「最近、食事の前に僕は、必ず前菜を多く摂るようにしてるんだ」とアニキンに話した。すると彼の股下が、ブフォっと鳴った。これで鼻が曲がってしまった彼は、僕に訊いた。
「何で?」
「血圧。野菜を食事の前に食べるとすごく下がるんだ」
彼は、僕の話した単語を正しい漢字に置き換えらなかったようだ。ブツブツと意味不明の言葉を発し始めた。
「おけつの圧力に興味があるのかい?」
「いやいや、おけつの圧力でなくて、血の圧力!」
「おけつの圧力は、昔は尻圧といった。尻と言えば、なんといっても女の尻だ。尻を見ているだけで、ホラ! 分かるだろ、あれだよ、アレ!」グフフと彼は笑う。
僕の視線はアニキンの口元にいった。そこで僕は固まった。抜け落ちた歯は既になく、歯茎のみが僕の方を見ている。歯茎に見つめられている奇妙な光景がそこにあった!^ ^;;
しかし前向きな僕は、これを芸術だと捉えた。
「で、尻の圧力は、どうなんだ? ふんが、、、ふんが、、、フンフン」
「菜食主義に変えてからは、徐々に克服しつつある。数か月前までは、上は140~150、下は92~93。でも今朝は132と83。昨夜は120、77と、かなりいい」僕が言うと、彼は嘲るように笑った。「それくらいだったら、全然大丈夫アルヨ。ソンナ気ニスル数値ジャナイアルネ」途中から中国調の発音に変わっていった。
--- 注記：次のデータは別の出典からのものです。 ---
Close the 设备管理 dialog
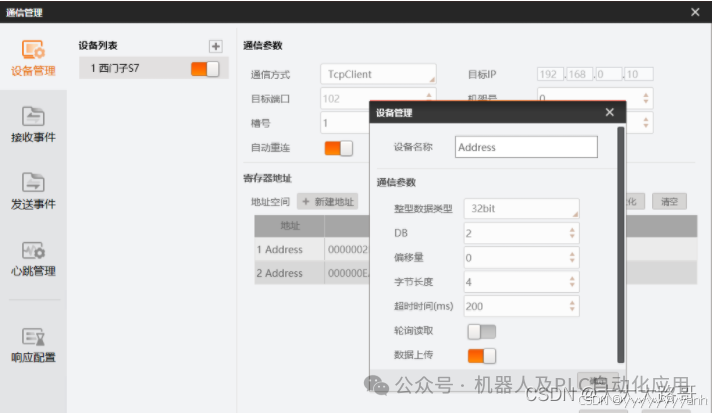Screen dimensions: 712x413 click(x=609, y=112)
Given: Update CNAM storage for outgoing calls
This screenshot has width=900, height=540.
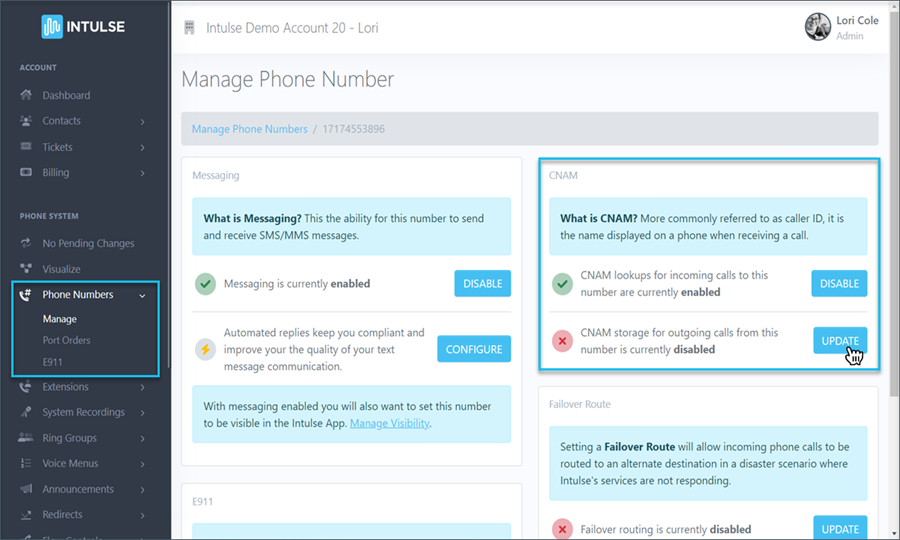Looking at the screenshot, I should click(x=839, y=341).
相変わらず、血圧をおしりの圧力と勘違いしているのか、ボケでそう言っているのか、この人に限って理解するのは非常に難しい。
食事中だというのに彼は、しきりに下半身の話に僕を引きずりこもうとする。
ま、彼のことはこの辺にしておいて、しかし、この店は旨かった。たった一つの心残りは、アニキンが奢ってくれなかったことだ。あ、、、、、そうだ、彼から寿司屋専用の高級海苔をもらったんだ。だから許してあげよう。^^
食事後に乗った狭いエレベーターには、たくさんの人が乗っていた。アニキンは「いやぁ、こういった混み合った密室で、便秘気味の僕が屁をこくとどうなるだろう。試してみたい。芳しいだろうな!!」と声を大に、はしゃいだ。これには流石の僕も、人差し指を口の前に立てた。周囲の人たちはシーンとし眉根を寄せる。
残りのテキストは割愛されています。